TWO TECHNICAL FACTORS appear to be critical to the success of rabbit cloning: timing of activation of the recipient oocyte (Collas and Robl, 1990) and synchronization of the recipient uterus physiology with the development state of the reconstructed embryo (Chesne et al., 2002). In the rabbit cloning protocol (Chesne et al., 2002), each donor cell is electrofused with an enucleated and non-activated metaphase II oocyte. The nucleus of the donor cell is then transferred into the cytoplasm of the recipient oocyte. The resulting nuclear transfer (NT) embryos are left for 1 h to ensure nuclear envelope breakdown and premature chromosome condensation (PCC) because of the activity of maturation/metaphase promoting factor (MPF), which remains high in the cytoplasm of non-activated oocyte, (Campbell et al., 1996). The NT embryos are then activated through a second set of electrostimulation, and incubated in the presence of both cycloheximide (a protein synthesis inhibitor) and 6-dimethylaminopurine (a kinase inhibitor), to reduce the MPF activity and permit entrance into S phase. Because the rabbit zygote enters S phase very early after fertilization (Oprescu and Thibault, 1965; Szollosi, 1966), the exposure period to these two drugs has been reduced to 1 h. Special care should also be taken in handling oocytes.
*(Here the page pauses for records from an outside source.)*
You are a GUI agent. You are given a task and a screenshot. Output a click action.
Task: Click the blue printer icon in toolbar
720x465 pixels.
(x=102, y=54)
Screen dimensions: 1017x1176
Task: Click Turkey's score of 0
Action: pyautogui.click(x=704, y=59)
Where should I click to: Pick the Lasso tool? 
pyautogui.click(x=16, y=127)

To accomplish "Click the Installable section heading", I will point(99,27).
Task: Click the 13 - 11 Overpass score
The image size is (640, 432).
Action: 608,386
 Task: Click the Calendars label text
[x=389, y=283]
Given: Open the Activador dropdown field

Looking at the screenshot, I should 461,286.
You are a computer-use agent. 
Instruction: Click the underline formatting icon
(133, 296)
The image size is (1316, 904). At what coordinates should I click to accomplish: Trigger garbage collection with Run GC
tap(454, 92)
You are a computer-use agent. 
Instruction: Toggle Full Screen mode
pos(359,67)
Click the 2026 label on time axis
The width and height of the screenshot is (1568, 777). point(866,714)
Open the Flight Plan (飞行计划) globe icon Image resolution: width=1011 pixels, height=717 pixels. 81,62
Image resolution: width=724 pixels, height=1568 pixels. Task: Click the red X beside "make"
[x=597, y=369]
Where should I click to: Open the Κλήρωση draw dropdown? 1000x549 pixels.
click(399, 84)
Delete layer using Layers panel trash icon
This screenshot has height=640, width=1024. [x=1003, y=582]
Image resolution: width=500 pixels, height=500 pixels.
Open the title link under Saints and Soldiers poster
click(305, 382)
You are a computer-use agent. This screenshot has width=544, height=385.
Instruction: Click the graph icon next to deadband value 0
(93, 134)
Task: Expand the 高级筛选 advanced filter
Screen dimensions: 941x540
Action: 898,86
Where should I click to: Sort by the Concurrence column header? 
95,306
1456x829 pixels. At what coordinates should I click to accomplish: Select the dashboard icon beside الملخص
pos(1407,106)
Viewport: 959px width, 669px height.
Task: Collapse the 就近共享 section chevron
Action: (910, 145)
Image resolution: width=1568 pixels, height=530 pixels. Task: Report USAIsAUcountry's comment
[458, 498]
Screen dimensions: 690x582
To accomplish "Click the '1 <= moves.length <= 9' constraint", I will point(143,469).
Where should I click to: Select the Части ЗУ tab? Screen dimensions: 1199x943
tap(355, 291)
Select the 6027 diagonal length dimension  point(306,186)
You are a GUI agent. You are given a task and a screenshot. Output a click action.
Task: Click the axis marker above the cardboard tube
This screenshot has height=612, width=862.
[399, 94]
Rabbit oocytes can be activated easily. In vitro, spontaneous activation occurs 20–22 h post ovulation. Variations in temperature can also accelerate activation. To date, producing live cloned rabbit has only been possible using freshly collected cells (Chesne et al., 2002). Because of the interests of using the rabbit as an experimental model for several human pathologies (e.g., atherosclerosis, AIDS, cystic fibrosis, . . .), we are actively working to produce live animals from somatic donor cells cultured for a number of passages compatible with the realization of targeted genetic modification.